As if the menagerie of known worlds in the Milky Way weren’t strange enough, now there might be solar systems forming within three light-years of the supermassive black hole at the center of the galaxy. This harsh environment is a dangerous place for planets, which risk getting torn away by the black hole if they even form at all.
A newfound cache of 44 blobs of gas sits in a sea of molecular clouds swirling around the black hole, a monster weighing roughly as much as 4 million suns. The blobs are probably low-mass stars ringed by dusty, planet-forming disks, Farhad Yusef-Zadeh, an astrophysicist at Northwestern University in Evanston, Ill., and colleagues report in the March 10 Astrophysical Journal Letters.
Yusef-Zadeh and colleagues discovered the possible planet nurseries with the Very Large Array radio observatory near Socorro, N.M. A band of nearby massive stars bathes the disks with ultraviolet radiation, and the disks respond by emitting detectable radio waves. The fact that the blobs don’t also emit infrared light indicates that the stars that host these nascent solar systems aren’t very massive, Yusef-Zadeh says, which means disks can survive around them; stellar heavyweights would radiate lots of infrared light as well.
The gas blobs resemble some young stars in the Orion Nebula, which at about 1,300 light-years away is the closest stellar nursery to Earth. These stars are encircled by disks, many of which are being eroded by a bright, massive star in the nebula (SN Online: 3/13/14). Bow shocks, streams of charged particles caused by colliding gas streams, curve like the wake of a boat around some of these young stars. The radio maps of the galactic center show bow shocks forming around many of the gas clumps there as well, Yusef-Zadeh says, which means the two environments might have a lot in common.
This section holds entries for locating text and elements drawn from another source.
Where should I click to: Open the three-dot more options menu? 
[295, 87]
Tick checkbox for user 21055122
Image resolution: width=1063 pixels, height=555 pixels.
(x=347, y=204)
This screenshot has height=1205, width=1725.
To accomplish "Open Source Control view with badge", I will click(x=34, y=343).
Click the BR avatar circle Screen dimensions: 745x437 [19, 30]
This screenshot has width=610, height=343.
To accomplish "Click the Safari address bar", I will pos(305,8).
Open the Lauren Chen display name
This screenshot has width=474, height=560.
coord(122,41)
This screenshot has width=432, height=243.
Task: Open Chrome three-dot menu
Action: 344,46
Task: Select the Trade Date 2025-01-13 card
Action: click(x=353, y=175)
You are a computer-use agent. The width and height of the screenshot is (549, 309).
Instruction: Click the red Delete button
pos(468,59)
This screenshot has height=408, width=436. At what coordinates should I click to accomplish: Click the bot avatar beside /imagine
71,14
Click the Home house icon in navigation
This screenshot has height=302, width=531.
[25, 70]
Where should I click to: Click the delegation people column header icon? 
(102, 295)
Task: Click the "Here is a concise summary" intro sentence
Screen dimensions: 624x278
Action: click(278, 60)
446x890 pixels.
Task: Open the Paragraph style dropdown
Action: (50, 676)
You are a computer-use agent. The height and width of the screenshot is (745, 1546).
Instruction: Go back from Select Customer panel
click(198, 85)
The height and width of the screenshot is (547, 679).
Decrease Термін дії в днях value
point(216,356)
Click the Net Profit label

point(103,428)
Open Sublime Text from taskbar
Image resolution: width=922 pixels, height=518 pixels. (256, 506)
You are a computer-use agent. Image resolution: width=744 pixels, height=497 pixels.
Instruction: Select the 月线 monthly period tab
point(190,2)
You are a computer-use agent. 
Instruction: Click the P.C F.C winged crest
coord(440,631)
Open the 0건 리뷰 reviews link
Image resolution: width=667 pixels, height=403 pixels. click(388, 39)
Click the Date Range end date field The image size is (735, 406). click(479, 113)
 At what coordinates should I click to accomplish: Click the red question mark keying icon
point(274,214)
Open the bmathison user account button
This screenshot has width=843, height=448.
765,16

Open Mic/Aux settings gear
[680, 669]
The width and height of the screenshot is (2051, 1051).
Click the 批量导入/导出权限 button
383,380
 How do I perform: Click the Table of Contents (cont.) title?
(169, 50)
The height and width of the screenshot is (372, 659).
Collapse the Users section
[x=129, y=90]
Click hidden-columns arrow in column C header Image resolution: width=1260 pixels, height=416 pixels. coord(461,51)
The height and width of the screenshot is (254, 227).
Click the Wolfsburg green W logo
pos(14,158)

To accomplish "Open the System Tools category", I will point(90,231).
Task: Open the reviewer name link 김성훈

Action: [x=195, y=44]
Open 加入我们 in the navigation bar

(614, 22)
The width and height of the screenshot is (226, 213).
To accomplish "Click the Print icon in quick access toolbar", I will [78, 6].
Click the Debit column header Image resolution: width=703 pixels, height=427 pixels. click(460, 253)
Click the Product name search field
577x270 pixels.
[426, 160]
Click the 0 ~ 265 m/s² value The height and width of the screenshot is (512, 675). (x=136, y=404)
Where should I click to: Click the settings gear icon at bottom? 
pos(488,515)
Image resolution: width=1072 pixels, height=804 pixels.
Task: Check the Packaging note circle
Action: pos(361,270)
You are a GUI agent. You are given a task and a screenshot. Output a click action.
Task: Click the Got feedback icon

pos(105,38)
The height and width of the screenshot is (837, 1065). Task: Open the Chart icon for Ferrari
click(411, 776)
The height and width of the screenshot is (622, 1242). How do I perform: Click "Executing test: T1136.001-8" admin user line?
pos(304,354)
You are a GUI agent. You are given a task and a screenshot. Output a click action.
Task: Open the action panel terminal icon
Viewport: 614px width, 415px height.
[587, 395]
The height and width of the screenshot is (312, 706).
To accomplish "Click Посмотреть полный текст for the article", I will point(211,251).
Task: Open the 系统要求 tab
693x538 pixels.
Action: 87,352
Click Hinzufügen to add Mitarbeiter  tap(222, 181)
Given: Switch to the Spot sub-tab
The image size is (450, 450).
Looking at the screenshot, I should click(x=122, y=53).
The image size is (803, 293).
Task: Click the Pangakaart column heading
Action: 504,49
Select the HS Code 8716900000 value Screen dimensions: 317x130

Astrophysicist Reinhard Genzel is open to the idea of planets forming near the black hole, but he isn’t yet convinced. He suspects that the clumps of gas are ephemeral and temporarily arise out of all the turbulence in the region. “It’s a little premature at this point to say ‘Hooray, we have planets!’” says Genzel, of the Max Planck Institute for Extraterrestrial Physics in Garching, Germany. Gas clouds that could collapse to form stars in other parts of the galaxy don’t stand a chance near a supermassive black hole. The gravity of the black hole tends to stretch and squeeze gas clouds into long ribbons. Yusef-Zadeh notes that the squeezing could trigger star formation, though Genzel says there’s no evidence that the gas is dense enough to overcome the black hole’s pull.
If planets were to form, it’s not clear what would become of them. They would be caught in a gravitational tug-of-war between their host stars and the black hole. Not many people have thought about planet formation near a black hole, Yusef-Zadeh says. What kinds of planets could form? Would they survive? “These are all interesting questions,” he says, “but we don’t really know.”